FIG. 1B is a side view of a drilling rig 100 having a top drive 200, an elevator 120, and a spider 400. The rig 100 is built at the surface 170 of the well. The rig 100 includes a travelling block 110 that is suspended by wires 150 from draw works 105 and holds the top drive 200. The top drive 200 has a gripping means for engaging the inner wall of tubular 130 and a motor 240 to rotate the tubular 130. The motor 240 rotates and threads the tubular 130 into the tubular string 210 extending into the wellbore 180. The motor 240 can also rotate a drill string having a drill bit at an end, or for any other purposes requiring rotational movement of a tubular or a tubular string. Additionally, the top drive 200 is shown with elevator 120 and a railing system 140 coupled thereto. The railing system 140 prevents the top drive 200 from rotational movement during rotation of the tubular string 210, but allows for vertical movement of the top drive under the travelling block 110.

In FIG. 1B, the top drive 200 is shown engaged to tubular 130. The tubular 130 is positioned above the tubular string 210 located therebelow. With the tubular 130 positioned over the tubular string 210, the top drive 200 can lower and thread the tubular into the tubular string. Additionally, the spider 400, disposed in the platform 160, is shown engaged around a tubular string 210 that extends into wellbore 180.

FIG. 2 illustrates a side view of a top drive engaged to a tubular, which has been lowered through a spider. As depicted in the Figure, the elevator 120 and the top drive 200 are connected to the travelling block 110 via a compensator 270. The compensator 270 functions similar to a spring to compensate for vertical movement of the top drive 200 during threading of the tubular 130 to the tubular string 210. In addition to its motor 240, the top drive includes a counter 250 to measure rotation of the tubular 130 during the time tubular 130 is threaded to tubular string 210. The top drive 200 also includes a torque sub 260 to measure the amount of torque placed on the threaded connection between the tubular 130 and the tubular string 210. The counter 250 and the torque sub 260 transmit data about the threaded joint to a controller via data lines (not shown). The controller is preprogrammed with acceptable values for rotation and torque for a particular joint. The controller compares the rotation and the torque data to the stored acceptable values.

FIG. 2 also illustrates a spider 400 disposed in the platform 160. The spider 400 comprises a slip assembly 440, including a set of slips 410, and piston 420. The slips 410 are wedge-shaped and are constructed and arranged to slidably move along a slopped inner wall of the slip assembly 440. The slips 410 are raised or lowered by piston 420. When the slips 410 are in the lowered position, they close around the outer surface of the tubular string 210. The weight of the tubular string 210 and the resulting friction between the tubular string 210 and the slips 410, forces the slips downward and inward, thereby tightening the grip on the tubular string. When the slips 410 are in the raised position as shown, the slips are opened and the tubular string 210 is free to move axially in relation to the slips.
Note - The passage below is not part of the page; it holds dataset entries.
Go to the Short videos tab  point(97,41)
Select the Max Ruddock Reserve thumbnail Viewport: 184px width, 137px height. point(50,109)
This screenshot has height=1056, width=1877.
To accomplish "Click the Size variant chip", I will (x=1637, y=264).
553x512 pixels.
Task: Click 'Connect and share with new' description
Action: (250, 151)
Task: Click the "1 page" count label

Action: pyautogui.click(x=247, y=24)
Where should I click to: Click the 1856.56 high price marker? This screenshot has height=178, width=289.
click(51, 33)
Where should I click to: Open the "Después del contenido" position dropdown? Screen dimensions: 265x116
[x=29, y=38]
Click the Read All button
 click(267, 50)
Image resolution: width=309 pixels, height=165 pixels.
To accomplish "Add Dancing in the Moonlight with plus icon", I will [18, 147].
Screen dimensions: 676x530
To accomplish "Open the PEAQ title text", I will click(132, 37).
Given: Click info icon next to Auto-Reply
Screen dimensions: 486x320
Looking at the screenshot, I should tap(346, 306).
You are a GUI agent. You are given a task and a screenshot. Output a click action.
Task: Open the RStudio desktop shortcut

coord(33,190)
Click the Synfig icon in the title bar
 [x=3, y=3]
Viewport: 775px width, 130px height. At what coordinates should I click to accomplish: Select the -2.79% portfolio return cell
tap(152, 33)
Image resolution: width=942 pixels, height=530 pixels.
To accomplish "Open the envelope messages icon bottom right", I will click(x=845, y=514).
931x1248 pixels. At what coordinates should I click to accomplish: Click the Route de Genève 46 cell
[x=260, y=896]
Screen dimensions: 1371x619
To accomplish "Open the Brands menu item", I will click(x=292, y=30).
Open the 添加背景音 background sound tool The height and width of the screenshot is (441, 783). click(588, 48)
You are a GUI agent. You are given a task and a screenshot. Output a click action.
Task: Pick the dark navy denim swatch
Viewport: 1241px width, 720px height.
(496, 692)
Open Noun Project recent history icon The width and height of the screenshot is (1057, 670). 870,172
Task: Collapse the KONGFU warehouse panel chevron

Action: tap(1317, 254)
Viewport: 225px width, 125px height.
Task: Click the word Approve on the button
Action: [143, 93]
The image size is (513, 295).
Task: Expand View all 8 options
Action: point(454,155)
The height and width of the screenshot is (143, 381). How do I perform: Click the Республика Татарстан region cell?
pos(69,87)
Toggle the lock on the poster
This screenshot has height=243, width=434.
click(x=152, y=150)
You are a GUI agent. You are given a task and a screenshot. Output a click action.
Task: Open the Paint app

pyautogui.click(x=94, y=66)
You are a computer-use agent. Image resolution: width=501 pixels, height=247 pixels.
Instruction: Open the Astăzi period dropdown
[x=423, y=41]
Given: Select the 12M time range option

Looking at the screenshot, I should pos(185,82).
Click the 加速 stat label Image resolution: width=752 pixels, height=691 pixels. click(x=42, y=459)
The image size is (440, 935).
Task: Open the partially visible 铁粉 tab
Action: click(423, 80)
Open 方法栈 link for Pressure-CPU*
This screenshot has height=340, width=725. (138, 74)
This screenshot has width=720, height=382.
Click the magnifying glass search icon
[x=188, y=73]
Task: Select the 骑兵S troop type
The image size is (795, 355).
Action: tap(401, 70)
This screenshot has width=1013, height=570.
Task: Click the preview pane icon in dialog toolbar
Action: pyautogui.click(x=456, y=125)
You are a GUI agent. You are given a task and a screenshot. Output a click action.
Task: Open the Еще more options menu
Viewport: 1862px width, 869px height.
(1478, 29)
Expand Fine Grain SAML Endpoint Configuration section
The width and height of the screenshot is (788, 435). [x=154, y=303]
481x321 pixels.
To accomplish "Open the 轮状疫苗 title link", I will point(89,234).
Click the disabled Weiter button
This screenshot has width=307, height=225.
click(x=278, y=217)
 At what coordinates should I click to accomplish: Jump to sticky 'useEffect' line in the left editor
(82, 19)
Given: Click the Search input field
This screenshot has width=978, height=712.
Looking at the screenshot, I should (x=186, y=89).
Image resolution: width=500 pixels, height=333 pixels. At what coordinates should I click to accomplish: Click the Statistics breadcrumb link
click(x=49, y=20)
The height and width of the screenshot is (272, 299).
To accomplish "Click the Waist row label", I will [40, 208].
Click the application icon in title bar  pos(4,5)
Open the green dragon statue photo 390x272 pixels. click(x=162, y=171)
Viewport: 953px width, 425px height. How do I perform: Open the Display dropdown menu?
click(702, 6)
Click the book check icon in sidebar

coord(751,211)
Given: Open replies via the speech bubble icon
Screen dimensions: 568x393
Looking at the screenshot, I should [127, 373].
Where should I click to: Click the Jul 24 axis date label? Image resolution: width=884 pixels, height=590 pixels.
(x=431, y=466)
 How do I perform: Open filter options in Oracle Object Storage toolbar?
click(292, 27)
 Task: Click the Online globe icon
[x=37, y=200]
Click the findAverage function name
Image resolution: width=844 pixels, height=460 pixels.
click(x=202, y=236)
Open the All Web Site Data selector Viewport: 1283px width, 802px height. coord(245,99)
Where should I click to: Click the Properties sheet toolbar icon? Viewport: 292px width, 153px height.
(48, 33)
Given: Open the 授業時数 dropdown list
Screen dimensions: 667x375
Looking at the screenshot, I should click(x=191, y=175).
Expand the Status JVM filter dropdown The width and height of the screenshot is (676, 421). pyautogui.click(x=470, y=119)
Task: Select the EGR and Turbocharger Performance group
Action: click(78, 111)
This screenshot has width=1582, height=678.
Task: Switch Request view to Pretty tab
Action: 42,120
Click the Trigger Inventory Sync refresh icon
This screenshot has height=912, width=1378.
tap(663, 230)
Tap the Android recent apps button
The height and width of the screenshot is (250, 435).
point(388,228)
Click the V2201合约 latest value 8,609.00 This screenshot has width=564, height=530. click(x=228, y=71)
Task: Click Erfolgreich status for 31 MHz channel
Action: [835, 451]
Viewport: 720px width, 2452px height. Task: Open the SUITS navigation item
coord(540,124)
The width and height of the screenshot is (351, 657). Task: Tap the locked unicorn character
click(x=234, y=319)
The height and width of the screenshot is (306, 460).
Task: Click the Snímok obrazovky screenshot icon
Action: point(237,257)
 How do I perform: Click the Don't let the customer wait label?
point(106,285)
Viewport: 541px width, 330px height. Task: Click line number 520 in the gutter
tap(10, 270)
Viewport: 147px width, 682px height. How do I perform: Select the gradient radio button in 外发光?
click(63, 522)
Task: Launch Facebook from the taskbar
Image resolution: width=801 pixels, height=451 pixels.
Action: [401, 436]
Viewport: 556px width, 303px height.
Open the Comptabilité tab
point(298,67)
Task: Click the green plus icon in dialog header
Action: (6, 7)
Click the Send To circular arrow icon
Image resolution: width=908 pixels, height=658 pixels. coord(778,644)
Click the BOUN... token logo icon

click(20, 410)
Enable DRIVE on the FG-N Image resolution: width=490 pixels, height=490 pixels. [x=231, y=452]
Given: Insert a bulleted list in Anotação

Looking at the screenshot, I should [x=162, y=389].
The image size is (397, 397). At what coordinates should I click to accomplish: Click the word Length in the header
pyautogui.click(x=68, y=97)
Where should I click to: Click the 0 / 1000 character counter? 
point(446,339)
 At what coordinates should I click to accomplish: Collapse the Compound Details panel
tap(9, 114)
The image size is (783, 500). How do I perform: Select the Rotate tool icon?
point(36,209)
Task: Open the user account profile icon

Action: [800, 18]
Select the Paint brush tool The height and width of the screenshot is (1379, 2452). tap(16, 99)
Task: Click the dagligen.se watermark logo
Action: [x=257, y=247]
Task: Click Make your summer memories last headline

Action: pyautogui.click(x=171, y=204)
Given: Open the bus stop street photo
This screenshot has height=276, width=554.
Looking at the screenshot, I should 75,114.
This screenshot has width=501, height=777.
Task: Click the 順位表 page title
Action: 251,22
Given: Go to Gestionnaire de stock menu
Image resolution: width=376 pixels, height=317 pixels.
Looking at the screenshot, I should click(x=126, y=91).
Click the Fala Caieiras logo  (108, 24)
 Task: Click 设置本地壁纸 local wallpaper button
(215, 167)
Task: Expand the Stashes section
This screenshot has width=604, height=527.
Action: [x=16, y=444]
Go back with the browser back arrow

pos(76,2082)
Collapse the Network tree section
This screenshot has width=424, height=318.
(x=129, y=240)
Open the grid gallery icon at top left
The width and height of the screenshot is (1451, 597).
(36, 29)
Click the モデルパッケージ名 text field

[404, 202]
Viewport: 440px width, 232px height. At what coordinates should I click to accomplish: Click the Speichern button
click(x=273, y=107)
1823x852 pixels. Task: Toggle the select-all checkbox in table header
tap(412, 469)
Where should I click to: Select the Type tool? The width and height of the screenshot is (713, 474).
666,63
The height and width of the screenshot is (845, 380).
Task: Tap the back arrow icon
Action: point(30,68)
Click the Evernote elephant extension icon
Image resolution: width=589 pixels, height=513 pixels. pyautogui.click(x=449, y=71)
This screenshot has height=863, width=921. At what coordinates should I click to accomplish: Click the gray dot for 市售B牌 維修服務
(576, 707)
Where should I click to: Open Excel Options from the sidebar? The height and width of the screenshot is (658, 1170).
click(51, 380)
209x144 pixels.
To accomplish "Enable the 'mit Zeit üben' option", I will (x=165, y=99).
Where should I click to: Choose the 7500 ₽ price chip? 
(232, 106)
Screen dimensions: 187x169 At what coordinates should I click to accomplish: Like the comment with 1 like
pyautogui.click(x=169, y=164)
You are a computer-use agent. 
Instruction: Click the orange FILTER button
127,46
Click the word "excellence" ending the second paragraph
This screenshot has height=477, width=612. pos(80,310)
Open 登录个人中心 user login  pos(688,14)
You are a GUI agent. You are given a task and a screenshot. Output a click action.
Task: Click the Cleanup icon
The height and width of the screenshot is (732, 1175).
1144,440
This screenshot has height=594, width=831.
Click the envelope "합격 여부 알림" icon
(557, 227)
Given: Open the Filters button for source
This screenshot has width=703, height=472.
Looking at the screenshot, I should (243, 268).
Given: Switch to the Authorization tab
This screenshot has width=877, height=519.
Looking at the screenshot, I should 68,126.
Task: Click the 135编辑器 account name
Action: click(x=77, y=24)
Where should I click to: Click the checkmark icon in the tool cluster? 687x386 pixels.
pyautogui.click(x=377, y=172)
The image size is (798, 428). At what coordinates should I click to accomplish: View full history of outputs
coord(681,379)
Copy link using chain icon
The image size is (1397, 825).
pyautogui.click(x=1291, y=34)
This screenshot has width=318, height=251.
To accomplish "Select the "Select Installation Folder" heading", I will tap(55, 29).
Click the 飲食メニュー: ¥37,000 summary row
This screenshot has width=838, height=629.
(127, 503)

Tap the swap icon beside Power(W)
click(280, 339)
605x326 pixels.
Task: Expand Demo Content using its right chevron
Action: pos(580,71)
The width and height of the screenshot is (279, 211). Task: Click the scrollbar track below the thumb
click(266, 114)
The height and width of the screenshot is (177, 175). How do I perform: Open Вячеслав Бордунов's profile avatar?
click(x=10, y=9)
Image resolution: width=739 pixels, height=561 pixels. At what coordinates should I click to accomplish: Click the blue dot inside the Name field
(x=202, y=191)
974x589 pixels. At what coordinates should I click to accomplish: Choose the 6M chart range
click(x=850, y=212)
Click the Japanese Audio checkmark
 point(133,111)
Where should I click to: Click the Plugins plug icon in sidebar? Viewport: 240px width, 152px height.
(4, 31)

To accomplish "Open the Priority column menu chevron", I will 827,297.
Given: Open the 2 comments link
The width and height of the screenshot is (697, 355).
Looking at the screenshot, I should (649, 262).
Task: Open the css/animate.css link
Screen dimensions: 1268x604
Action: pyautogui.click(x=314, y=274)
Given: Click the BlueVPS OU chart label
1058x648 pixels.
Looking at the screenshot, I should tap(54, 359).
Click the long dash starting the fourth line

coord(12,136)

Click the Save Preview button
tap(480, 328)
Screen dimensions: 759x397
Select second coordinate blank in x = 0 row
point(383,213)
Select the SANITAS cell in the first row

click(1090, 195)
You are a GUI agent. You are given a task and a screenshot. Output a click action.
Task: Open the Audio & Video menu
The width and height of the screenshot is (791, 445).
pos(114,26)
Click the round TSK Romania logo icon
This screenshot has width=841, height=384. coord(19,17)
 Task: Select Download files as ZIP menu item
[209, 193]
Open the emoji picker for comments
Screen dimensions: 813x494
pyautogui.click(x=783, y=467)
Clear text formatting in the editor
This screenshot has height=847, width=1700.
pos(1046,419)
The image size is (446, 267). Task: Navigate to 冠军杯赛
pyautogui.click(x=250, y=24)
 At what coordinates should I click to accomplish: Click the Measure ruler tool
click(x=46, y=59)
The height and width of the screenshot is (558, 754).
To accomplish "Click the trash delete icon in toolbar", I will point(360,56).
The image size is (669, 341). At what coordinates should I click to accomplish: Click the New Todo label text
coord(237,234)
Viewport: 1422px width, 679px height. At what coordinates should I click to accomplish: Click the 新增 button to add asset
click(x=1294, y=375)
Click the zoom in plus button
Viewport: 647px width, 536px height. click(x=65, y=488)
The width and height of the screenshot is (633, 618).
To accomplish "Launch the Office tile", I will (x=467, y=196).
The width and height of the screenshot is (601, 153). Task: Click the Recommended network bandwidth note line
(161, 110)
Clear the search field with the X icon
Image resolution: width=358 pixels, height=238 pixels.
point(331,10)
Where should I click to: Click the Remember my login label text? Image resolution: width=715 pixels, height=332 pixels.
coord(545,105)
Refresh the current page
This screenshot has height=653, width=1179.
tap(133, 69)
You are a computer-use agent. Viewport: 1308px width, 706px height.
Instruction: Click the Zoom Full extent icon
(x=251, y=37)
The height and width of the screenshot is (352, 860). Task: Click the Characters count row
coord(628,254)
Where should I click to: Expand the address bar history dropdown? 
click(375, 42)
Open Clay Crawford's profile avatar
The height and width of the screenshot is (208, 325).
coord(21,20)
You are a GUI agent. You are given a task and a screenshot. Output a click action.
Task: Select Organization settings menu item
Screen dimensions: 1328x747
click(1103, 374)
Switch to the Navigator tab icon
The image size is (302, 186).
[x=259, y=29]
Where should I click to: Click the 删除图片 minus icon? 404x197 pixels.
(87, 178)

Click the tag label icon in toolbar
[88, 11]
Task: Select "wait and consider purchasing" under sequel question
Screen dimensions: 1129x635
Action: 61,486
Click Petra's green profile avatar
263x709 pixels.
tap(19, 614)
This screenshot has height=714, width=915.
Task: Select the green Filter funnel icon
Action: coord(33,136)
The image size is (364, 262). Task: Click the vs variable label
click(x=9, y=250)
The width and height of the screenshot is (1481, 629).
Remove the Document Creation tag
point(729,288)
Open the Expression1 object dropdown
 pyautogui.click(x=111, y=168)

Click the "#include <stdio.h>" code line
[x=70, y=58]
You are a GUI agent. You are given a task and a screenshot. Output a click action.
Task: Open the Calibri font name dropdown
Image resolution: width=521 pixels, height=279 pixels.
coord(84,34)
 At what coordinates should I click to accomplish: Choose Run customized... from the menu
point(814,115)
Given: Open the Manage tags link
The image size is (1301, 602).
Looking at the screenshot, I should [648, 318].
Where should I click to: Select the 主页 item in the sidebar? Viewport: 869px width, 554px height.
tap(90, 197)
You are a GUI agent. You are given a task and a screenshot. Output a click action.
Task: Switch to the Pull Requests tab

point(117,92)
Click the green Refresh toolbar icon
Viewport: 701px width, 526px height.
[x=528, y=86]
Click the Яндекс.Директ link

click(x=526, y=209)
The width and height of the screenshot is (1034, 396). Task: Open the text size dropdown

FIG. 3 is cross-sectional view of a top drive 200 and a tubular 130. The top drive 200 includes a gripping means having a cylindrical body 300, a wedge lock assembly 350, and slips 340 with teeth (not shown). The wedge lock assembly 350 and the slips 340 are disposed around the outer surface of the cylindrical body 300. The slips are constructed and arranged to mechanically grip the inside of the tubular 130. The slips 340 are threaded to piston 370 located in a hydraulic cylinder 310. The piston is actuated by pressurized hydraulic fluid injected through fluid ports 320, 330. Additionally, springs 360 are located in the hydraulic cylinder 310 and are shown in a compressed state. When the piston 370 is actuated, the springs decompress and assist the piston in moving the slips 340. The wedge lock assembly 350 is constructed and arranged to force the slips against the inner wall of the tubular 130 and moves with the cylindrical body 300.

In operation, the slips 340, and the wedge lock assembly 350 of top drive 200 are lowered inside tubular 130. Once the slips 340 are in the desired position within the tubular 130, pressurized fluid is injected into the piston through fluid port 320. The fluid actuates the piston 370, which forces the slips 340 towards the wedge lock assembly 350. The wedge lock assembly 350 functions to bias the slips 340 outwardly as the slips are slidably forced along the outer surface of the assembly, thereby forcing the slips to engage the inner wall of the tubular 130.

FIG. 4 illustrates a cross-sectional view of a top drive 200 engaged to a tubular 130. The figure shows slips 340 engaged with the inner wall of the tubular 130 and a spring 360 in the decompressed state. In the event of a hydraulic fluid failure, the springs 360 can bias the piston 370 to keep the slips 340 in the engaged position, thereby providing an additional safety feature to prevent inadvertent release of the tubular string 210. Once the slips 340 are engaged with the tubular 130, the top drive 200 can be raised along with the cylindrical body 300. By raising the body 300, the wedge lock assembly 350 will further bias the slips 340. With the tubular 130 engaged by the top drive 200, the top drive can be relocated to align and thread the tubular with tubular string 210.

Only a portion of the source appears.